_WHAT THIS TASK INVOLVES_
Swap "height and width" for "height, then width" in the part that opens with the line containing "coordinates (322, 98)." and closes with the line containing "so click(x=68, y=214).". Return only those lines with nothing else altered.

_STORED DATA_
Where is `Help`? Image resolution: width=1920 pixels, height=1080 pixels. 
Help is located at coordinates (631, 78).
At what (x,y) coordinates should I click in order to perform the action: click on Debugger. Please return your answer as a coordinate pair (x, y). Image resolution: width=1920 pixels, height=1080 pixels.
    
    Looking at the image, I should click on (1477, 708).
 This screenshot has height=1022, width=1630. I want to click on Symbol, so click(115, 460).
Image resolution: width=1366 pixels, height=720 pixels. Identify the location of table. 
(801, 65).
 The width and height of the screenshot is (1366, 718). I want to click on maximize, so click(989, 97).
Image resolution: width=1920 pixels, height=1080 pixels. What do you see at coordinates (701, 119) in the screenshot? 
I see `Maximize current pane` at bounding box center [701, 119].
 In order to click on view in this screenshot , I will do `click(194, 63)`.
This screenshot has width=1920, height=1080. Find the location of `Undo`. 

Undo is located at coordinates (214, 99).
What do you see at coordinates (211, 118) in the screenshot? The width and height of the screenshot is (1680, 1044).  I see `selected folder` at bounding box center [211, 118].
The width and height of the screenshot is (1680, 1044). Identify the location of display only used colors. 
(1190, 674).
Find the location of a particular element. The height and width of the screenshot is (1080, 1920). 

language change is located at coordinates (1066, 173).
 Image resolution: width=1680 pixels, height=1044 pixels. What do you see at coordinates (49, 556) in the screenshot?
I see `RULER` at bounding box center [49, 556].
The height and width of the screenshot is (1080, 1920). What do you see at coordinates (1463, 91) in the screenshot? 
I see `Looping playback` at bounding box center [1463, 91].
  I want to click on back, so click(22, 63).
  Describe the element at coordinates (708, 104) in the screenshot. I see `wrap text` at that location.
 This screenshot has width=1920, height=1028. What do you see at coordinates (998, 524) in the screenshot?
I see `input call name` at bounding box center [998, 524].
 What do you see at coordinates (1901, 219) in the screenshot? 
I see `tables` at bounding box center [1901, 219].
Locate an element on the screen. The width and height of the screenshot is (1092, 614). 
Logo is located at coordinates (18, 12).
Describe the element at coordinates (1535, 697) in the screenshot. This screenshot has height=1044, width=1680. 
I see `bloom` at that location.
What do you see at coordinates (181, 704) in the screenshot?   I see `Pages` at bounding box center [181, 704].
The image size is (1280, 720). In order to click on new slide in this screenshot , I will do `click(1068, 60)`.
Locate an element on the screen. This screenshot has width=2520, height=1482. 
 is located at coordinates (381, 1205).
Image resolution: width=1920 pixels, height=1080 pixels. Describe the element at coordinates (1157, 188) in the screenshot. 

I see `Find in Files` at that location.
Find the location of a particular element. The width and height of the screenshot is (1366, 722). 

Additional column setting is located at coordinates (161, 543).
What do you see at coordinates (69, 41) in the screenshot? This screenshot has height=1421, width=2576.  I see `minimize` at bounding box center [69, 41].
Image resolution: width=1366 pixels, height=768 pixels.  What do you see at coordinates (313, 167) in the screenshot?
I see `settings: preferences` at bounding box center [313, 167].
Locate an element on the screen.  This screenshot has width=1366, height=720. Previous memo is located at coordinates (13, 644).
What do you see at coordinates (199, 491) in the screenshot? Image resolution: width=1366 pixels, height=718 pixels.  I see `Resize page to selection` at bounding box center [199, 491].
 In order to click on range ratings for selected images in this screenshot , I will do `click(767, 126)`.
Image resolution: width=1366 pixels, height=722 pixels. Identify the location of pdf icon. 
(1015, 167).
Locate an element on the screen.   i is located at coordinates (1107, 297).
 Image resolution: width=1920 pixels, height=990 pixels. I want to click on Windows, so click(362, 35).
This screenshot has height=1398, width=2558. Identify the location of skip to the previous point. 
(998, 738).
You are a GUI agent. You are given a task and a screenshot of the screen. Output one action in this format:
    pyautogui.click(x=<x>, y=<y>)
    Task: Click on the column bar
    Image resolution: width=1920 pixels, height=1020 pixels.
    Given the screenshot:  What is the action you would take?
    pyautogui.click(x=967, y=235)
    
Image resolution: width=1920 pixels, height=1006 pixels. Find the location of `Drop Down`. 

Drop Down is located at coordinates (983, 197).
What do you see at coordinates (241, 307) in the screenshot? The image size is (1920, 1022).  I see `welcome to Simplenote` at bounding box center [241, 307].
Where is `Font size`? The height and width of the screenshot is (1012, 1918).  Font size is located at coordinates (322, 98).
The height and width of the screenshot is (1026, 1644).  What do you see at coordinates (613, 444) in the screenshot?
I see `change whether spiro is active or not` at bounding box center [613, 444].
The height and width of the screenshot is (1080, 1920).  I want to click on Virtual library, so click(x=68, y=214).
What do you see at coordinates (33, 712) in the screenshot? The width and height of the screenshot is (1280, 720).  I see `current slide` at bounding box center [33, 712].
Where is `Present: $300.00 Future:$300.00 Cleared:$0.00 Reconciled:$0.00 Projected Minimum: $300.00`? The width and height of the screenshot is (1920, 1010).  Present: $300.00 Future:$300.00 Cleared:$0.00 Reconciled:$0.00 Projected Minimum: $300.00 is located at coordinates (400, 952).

_RESPONSE TO THIS EXERCISE_
Where is `Font size`? The height, then width of the screenshot is (1012, 1918).  Font size is located at coordinates (322, 98).
The height, then width of the screenshot is (1026, 1644).  What do you see at coordinates (613, 444) in the screenshot?
I see `change whether spiro is active or not` at bounding box center [613, 444].
The height, then width of the screenshot is (1080, 1920).  I want to click on Virtual library, so click(x=68, y=214).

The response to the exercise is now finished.